For example, 2y + 7 = 21 becomes 2y = 21 – 7.

(b) If one side of an equation is the product of two or more numbers or expressions, and we remove one of the factors, then the other side should be divided by this factor for the equality to hold.

For example, 2y = 14 becomes y = 14 ÷ 2.

(c) If one side of an equation is the quotient of two numbers or expressions, and we remove the divisor, then the other side should be multiplied by this divisor for the equality to hold.

For example, u/15 = 6 becomes u = 6 × 15.

Solving Problems

Forming and solving equations gives us the ability to find solutions to many problems in our lives. Let us see a few such examples.

Example 7: Ranjana’s Sequence of Arrangements

Question: Ranjana creates a sequence of arrangements with square tiles as shown below. Can she extend the sequence and make an arrangement using 100 tiles? If yes, which step in the sequence will it be?

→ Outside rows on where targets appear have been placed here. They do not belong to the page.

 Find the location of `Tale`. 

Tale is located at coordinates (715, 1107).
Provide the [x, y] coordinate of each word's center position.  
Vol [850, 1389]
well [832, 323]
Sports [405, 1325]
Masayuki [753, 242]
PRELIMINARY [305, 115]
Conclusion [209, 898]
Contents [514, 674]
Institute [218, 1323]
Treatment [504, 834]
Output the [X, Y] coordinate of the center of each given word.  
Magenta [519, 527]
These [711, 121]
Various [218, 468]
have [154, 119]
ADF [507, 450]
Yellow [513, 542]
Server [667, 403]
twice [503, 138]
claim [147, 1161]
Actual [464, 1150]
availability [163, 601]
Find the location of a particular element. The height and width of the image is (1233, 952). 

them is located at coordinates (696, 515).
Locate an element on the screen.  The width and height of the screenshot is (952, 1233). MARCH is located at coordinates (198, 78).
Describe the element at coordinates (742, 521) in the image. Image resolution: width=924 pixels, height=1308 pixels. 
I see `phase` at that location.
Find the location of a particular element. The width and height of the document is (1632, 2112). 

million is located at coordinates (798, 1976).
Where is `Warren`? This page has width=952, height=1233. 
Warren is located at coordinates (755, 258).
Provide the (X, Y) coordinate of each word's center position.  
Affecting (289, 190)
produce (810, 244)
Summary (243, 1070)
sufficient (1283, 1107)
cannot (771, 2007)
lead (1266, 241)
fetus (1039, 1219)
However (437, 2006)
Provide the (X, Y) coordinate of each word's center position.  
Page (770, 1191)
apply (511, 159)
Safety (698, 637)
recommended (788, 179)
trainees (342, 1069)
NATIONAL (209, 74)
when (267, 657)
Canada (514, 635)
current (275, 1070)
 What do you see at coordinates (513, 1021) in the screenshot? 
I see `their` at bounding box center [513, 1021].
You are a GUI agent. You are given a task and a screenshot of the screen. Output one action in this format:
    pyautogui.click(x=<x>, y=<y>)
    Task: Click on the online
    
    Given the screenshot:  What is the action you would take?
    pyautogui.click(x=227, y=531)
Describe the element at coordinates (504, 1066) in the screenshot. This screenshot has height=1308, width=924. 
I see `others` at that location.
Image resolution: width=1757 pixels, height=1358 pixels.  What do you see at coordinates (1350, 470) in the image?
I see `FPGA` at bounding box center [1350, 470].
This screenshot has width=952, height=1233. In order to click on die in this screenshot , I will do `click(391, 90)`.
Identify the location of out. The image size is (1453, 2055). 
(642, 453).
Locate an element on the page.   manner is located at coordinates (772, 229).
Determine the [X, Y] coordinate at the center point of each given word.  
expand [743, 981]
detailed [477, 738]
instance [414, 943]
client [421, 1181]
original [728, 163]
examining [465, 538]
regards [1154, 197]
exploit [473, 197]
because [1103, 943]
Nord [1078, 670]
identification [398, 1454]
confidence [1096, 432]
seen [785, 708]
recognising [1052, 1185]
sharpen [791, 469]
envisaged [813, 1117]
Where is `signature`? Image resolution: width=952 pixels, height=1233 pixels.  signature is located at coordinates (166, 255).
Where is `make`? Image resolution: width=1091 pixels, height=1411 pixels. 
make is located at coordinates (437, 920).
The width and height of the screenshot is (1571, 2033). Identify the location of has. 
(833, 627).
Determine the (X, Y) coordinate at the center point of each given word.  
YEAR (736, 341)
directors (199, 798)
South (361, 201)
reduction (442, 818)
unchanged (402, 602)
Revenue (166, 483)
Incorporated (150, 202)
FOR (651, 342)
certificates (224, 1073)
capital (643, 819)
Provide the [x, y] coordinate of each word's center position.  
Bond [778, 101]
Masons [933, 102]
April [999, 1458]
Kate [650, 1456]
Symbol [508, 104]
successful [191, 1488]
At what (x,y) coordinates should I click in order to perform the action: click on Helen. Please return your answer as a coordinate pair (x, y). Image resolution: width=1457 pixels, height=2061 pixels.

Step 1	Step 2	Step 3	Step 4
4 tiles	7 tiles	10 tiles	13 tiles

She can look at the pattern in different ways.

Method 1:

Step 1: 1 + 1 + 1 + 1 = 4
Step 2: 2 + 2 + 2 + 1 = 7
Step 3: 3 + 3 + 3 + 1 = 10
Step 4: 4 + 4 + 4 + 1 = 13
Step k: k + k + k + 1 = 3k + 1

Method 2:

Step 1: 1 + 3 = 4
Step 2: 4 + (4 × 1 + 3) = 4 + 7 = 11 (This doesn’t match the pattern given, so let me recalculate)
Actually looking at the image pattern more carefully:
Step 1: 4 tiles
Step 2: 4 + 3 = 7 tiles
Step 3: 4 + 3 + 3 = 10 tiles
Step 4: 4 + 3 + 3 + 3 = 13 tiles
Pattern: 4 + 3(k-1) = 4 + 3k – 3 = 3k + 1

We have the expression 3k + 1 which gives the number of tiles needed to make an arrangement in Step k.

To check whether an arrangement is possible using 100 tiles at some Step k, we can solve the equation:

3k + 1 = 100

Solution:

3k = 100 – 1
3k = 99
k = 99 ÷ 3
k = 33

So yes, an arrangement using 100 tiles is possible at Step 33.

Example 8: Madhubanti’s Party

Question: Madhubanti wants to organise a party. She decides to buy snacks for the party from the chaat shop in town. Each plate of snacks costs ₹25. The shop charges an additional fixed amount of ₹50 to deliver the snacks to Madhubanti’s house.

There are 5 members in Madhubanti’s family, including herself. Her parents tell her she can spend ₹500 on this party. How many friends can she invite to the party if she wants to give a plate of snacks to each person, including her family and friends?

Fatima’s method of solving this problem:

She represented the situation using a rough diagram:
Snack cost: 25 × (number of people)
Delivery cost: + 50
Total: ₹500

Out of ₹500, if we subtract the fixed delivery charge, then Madhubanti is left with ₹450.

So the question becomes “How many plates of snacks, each costing ₹25, can be bought for ₹450?”.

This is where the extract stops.